JohnMakin · 2025-02-28T19:17:02 1740770222

This sounds like an operational issue and/or a lack of expertise with terraform. I use terraform (self hosted, I guess you’d call it?) and manage not only kubernetes clusters but helm deployments with it just fine and without the issues you are describing. Honestly, this is just my honest feedback, I see things and complaints a lot like this in consulting, where they expect terraform to magically solve their terrible infrastructure and automation decisions. It can’t, but it absolutely provides you the tooling to avoid what I think you are describing.

It’s fair to complain that terraform requires weird areas of expertise that aren’t that intuitive and take a little bit of a learning curve, but it’s not really fair to complain that it should prevent bad practices and inexperience from causing the issues they typically do.

trallnag · 2025-02-28T22:14:45 1740780885

Terraform explicitly recommends in the Kubernetes provider documentation that the the cluster creation itself and everything else related to Kubernetes should live in different states.

https://registry.terraform.io/providers/hashicorp/kubernetes...

> The most reliable way to configure the Kubernetes provider is to ensure that the cluster itself and the Kubernetes provider resources can be managed with separate apply operations. Data-sources can be used to convey values between the two stages as needed.

nunez · 2025-03-01T04:28:40 1740803320

I agree with you (this is something that OpenTofu is trying to fix), but the way I do k8s provisioning in Terraform is to have one module that brings up a cluster, another to print the cluster's Kubeconfig, then, finally, another to use the Kubeconfig to provision Kubernetes resources. It's not perfect but it gets the job done most of the time.

JohnMakin · 2025-03-01T11:44:25 1740829465

this is best practice. I couldnt imagine doing it any other way and would flatly refuse.

There are shortcomings in the kubernetes provider as well that make wanting to maintain that in one state file a nonstarter for me.
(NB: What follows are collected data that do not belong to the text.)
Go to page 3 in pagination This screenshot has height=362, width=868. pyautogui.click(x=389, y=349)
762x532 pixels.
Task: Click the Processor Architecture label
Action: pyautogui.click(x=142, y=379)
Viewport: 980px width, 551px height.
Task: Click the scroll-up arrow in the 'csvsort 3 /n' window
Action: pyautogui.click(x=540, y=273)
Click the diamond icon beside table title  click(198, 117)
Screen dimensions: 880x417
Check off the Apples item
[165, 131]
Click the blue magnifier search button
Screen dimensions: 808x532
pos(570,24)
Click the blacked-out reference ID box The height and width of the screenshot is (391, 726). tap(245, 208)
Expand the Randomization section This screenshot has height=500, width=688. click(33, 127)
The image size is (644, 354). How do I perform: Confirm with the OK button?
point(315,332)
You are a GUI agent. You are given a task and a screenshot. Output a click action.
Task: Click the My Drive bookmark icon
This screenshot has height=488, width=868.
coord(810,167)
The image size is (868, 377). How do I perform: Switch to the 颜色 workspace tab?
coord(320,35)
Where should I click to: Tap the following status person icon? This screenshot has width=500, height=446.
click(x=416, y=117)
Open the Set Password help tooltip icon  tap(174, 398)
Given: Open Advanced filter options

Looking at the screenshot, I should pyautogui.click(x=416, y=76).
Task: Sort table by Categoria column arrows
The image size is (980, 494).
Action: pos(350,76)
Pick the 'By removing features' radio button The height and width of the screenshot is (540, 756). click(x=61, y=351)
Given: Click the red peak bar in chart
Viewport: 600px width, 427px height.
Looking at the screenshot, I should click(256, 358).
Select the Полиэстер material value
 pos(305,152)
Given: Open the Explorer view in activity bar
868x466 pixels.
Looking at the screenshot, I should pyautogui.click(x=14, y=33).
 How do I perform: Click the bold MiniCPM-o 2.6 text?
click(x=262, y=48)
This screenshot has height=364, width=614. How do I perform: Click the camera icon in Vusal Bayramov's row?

jorams · 2025-02-28T10:22:21 1740738141

The Google Cloud Terraform provider includes, on Cloud SQL instances, an argument "deletion_protection" that defaults to true. It will make the provider fail to apply any change that would destroy that instance without first applying a change to set that argument to false.

That's what I expected lifecycle.prevent_destroy to do when I first saw it, but indeed it does not.

jmholla · 2025-02-28T02:23:21 1740709401

I'm pretty sure you are. I've had it protect me from `terraform destroy`.

jtimdwyer · 2025-02-28T04:16:56 1740716216

I think the previous post is saying a resource removed from a configuration file rather than an invocation explicitly deleting the resource in a command line. Of course if it’s removed from the config file, presumably the lifecycle configuration was as well!

glenngillen · 2025-02-28T06:06:45 1740722805

Yeah, that's a legit challenge that it would be great if there was a better built-in solution for (I'm fairly sure you can protect against it with policy as code via Sentinel or OPA, but now you're having to maintain a list of protected resources too).

That said the failure mode is also a bit more than "a badly reviewed PR". It's:

* reviewing and approving a PR that is removing a resource * approving a run that explicitly states how many resources are going to be destroyed, and lists them * (or having your runs auto approve)

I've long theorised the actual problem here is that in 99% of cases everything is fine, and so people develop a form of review fatigue and muscle memory for approving things without actually reviewing them critically.

csomar · 2025-02-28T05:31:34 1740720694

This is not a terraform problem. This is your problem. Theoretically, you should be able to recreate the resource back with only a downtime or some services affected. You should centralize/separate state and have stronger protections for it.